▶ _Prompt_
Return the data exactly, but only from the line containing "How do I perform: Click the dropdown" through its last line.

▶ _Recorded information_
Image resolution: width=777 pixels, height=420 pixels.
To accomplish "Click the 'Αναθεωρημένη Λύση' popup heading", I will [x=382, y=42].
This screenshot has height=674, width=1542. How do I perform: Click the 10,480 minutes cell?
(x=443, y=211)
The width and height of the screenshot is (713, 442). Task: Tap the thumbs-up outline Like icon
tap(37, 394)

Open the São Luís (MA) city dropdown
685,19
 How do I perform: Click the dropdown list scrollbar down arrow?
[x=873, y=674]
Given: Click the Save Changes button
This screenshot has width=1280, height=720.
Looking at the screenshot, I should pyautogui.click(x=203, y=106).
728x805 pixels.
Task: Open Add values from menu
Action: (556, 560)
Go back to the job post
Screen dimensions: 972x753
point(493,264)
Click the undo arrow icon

▶ _Solved exercise_
 How do I perform: Click the dropdown list scrollbar down arrow?
[x=873, y=674]
Given: Click the Save Changes button
This screenshot has width=1280, height=720.
Looking at the screenshot, I should pyautogui.click(x=203, y=106).
728x805 pixels.
Task: Open Add values from menu
Action: (556, 560)
Go back to the job post
Screen dimensions: 972x753
point(493,264)
Click the undo arrow icon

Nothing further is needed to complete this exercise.